Stored records:
§

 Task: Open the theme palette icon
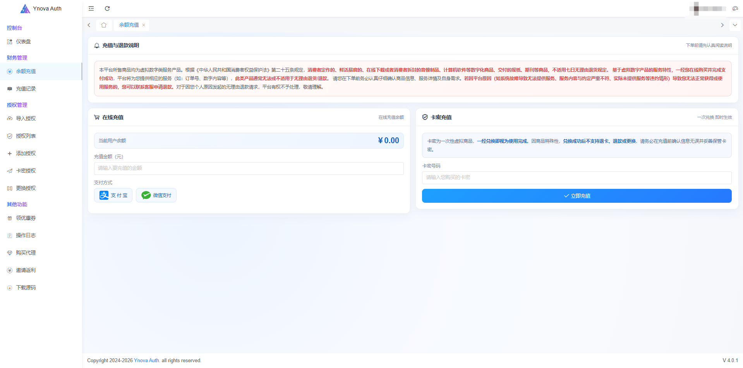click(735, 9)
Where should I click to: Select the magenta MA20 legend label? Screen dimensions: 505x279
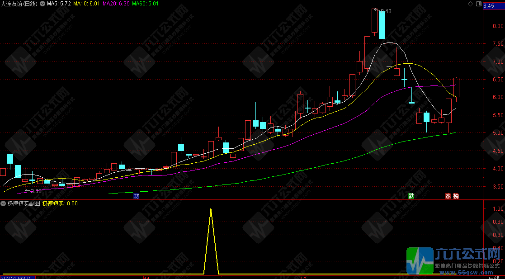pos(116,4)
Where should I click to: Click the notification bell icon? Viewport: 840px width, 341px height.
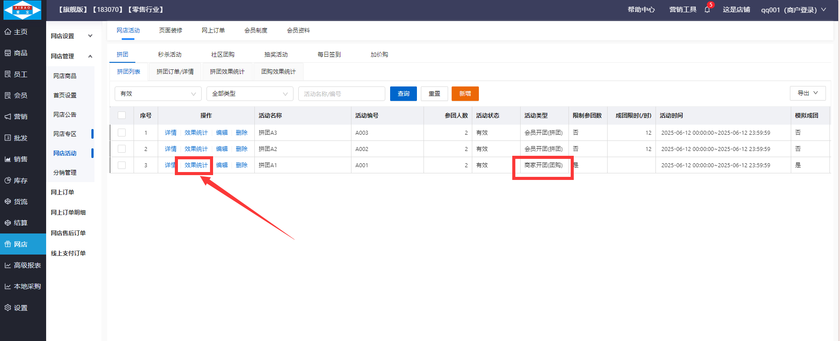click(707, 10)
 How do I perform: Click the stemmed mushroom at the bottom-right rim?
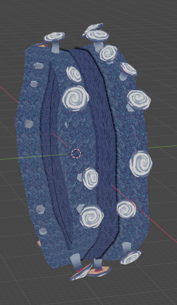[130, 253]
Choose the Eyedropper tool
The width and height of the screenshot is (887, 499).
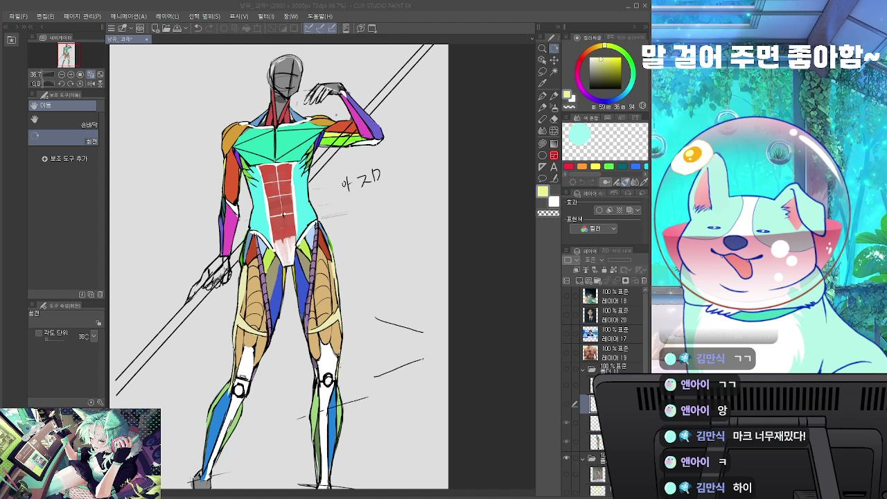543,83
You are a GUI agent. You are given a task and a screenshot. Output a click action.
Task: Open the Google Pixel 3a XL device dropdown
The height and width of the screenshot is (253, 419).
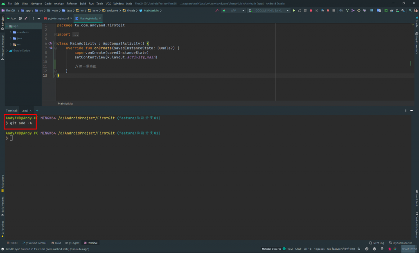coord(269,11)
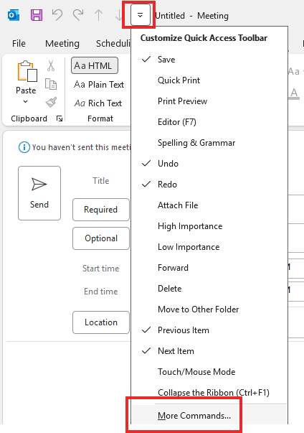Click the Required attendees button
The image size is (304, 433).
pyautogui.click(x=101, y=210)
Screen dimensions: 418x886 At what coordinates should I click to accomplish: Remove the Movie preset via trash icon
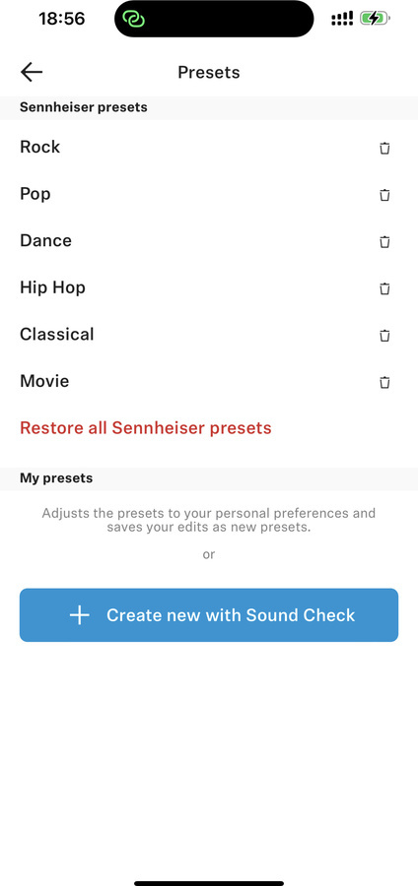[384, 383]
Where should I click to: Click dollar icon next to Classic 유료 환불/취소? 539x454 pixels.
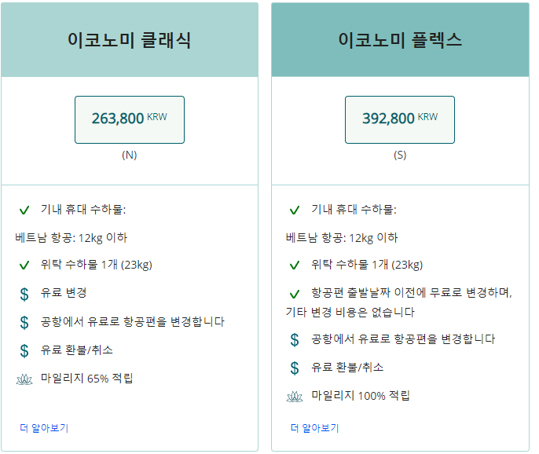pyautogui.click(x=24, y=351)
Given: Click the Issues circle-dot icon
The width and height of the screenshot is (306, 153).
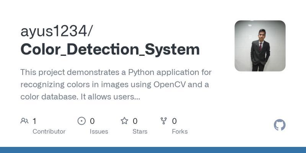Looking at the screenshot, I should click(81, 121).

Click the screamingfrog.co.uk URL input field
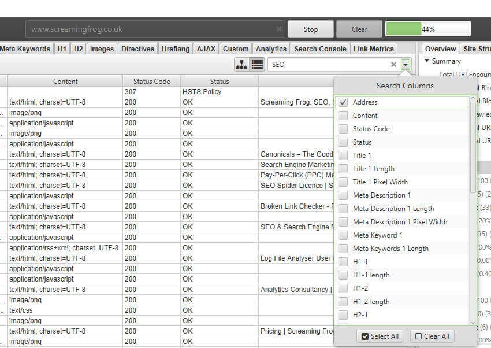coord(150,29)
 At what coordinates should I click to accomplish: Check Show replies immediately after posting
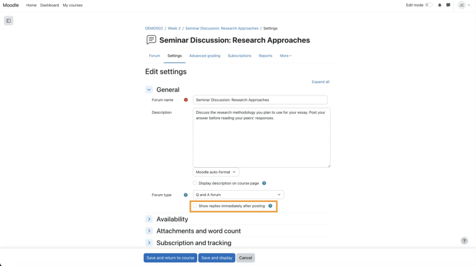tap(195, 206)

§

▸ Task details: Output the entries above exactly. Drop the pictures.

▸ Expected output:
 Task: Open the theme palette icon
click(735, 9)
Where should I click to: Select the magenta MA20 legend label? Screen dimensions: 505x279
pos(116,4)
Where should I click to: Click the notification bell icon? Viewport: 840px width, 341px height.
click(707, 10)
 How do I perform: Click the stemmed mushroom at the bottom-right rim?
[130, 253]
Choose the Eyedropper tool
The width and height of the screenshot is (887, 499).
543,83
You are a GUI agent. You are given a task and a screenshot. Output a click action.
Task: Open the Google Pixel 3a XL device dropdown
The height and width of the screenshot is (253, 419).
coord(269,11)
Click the Required attendees button
The image size is (304, 433).
pyautogui.click(x=101, y=210)
Screen dimensions: 418x886 At what coordinates should I click to accomplish: Remove the Movie preset via trash icon
[384, 383]
Where should I click to: Click dollar icon next to Classic 유료 환불/취소? 539x454 pixels.
pyautogui.click(x=24, y=351)
Given: Click the Issues circle-dot icon
The width and height of the screenshot is (306, 153).
Looking at the screenshot, I should click(81, 121).

Click the screamingfrog.co.uk URL input field
coord(150,29)
 At what coordinates should I click to accomplish: Check Show replies immediately after posting
tap(195, 206)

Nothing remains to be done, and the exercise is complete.